● **Exercise brief**:
Reproduce the passage of the guitar article starting with "I suspect he" and going on through "need to know?", word for word.

● **Page**:
-------

GUITAR HERO
Guitar Hero
Chasing the quintessential American instrument
By Stephen E. Smith
Photographs by John Gessner
You can go almost anywhere, and there’ll be a (insert your favorite personal expletive here) with a guitar,” a curmudgeonly crony once told me.
I suspect he was talking about me. I’ve been toting around an acoustic guitar — in my car mostly — since I squandered $20 on a 6-string that beckoned to me from a pawnshop window when I was 14. The Kingston Trio strummed guitars, the girls swooned, and I had to have that Kay archtop with the bowed neck. No other instrument would do. (When was the last time you heard a testosterone-besotted teenager quip, “I just happen to have my tuba with me”?) At 17, I could flat pick the intro to The Animals’ “House of the Rising Sun” and bang out the first few chords of The Troggs’ “Wild Thing.” What more did I need to know?

-------

● **Supplied information**:
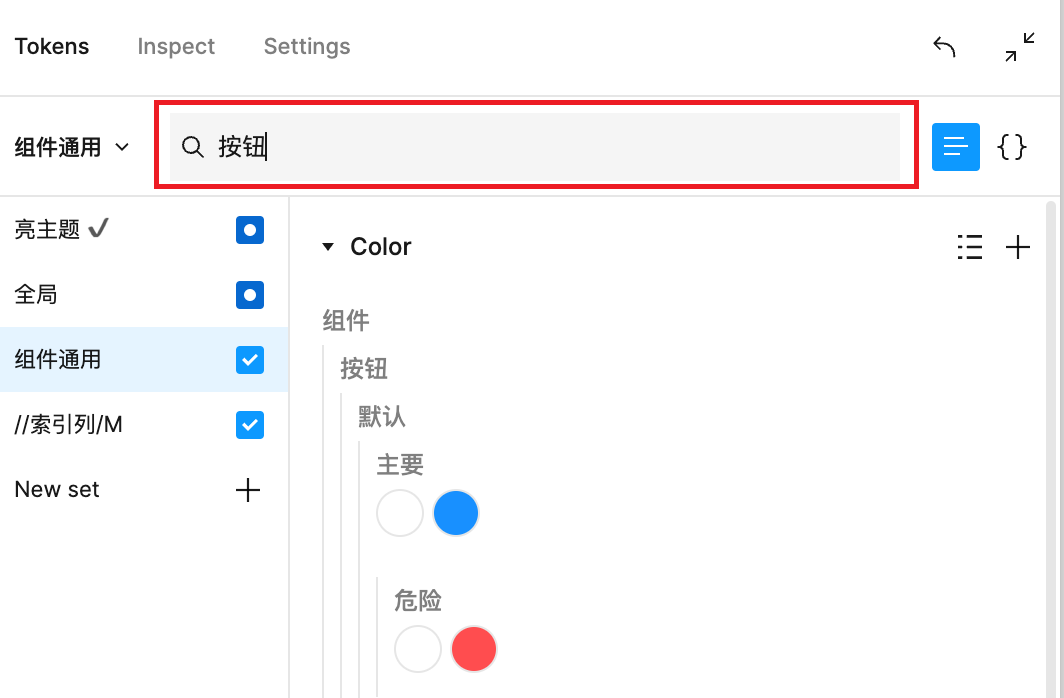
Task: Collapse the Color token section
Action: coord(328,246)
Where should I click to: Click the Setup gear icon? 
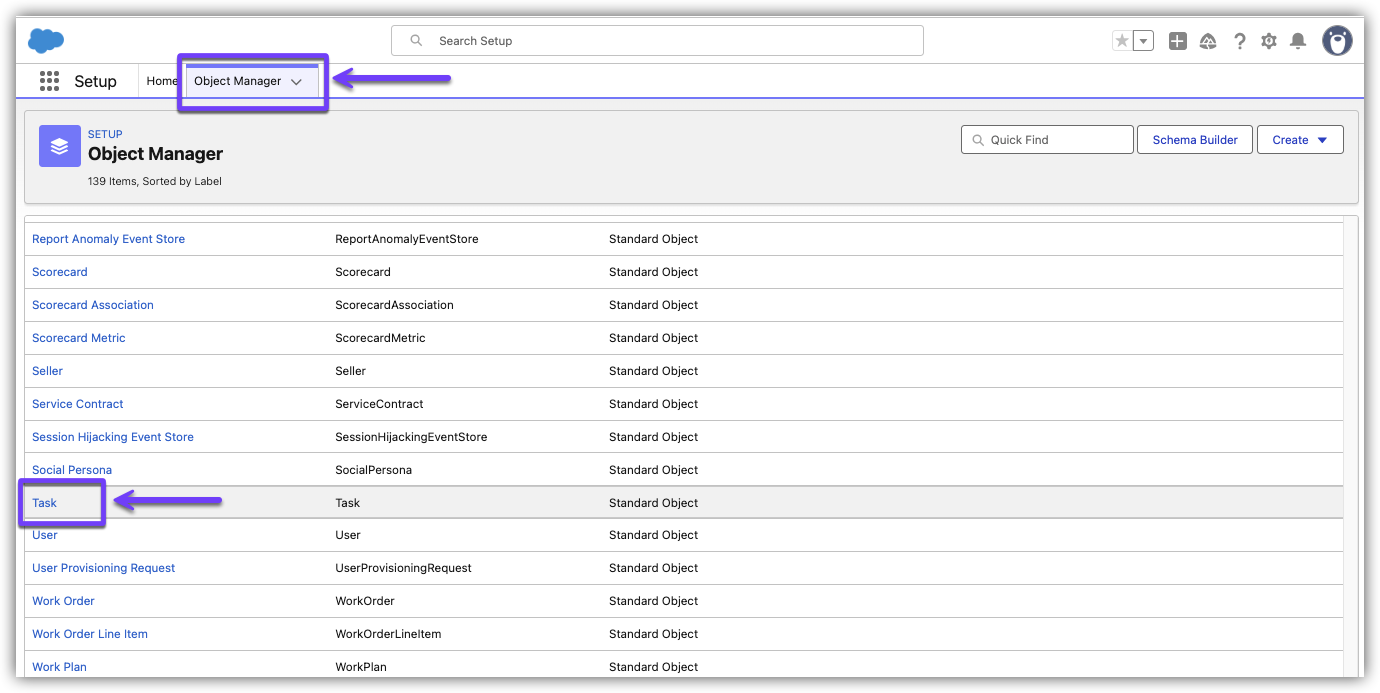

-------

● **Output for this exercise**:
I suspect he was talking about me. I’ve been toting around an acoustic guitar — in my car mostly — since I squandered $20 on a 6-string that beckoned to me from a pawnshop window when I was 14. The Kingston Trio strummed guitars, the girls swooned, and I had to have that Kay archtop with the bowed neck. No other instrument would do. (When was the last time you heard a testosterone-besotted teenager quip, “I just happen to have my tuba with me”?) At 17, I could flat pick the intro to The Animals’ “House of the Rising Sun” and bang out the first few chords of The Troggs’ “Wild Thing.” What more did I need to know?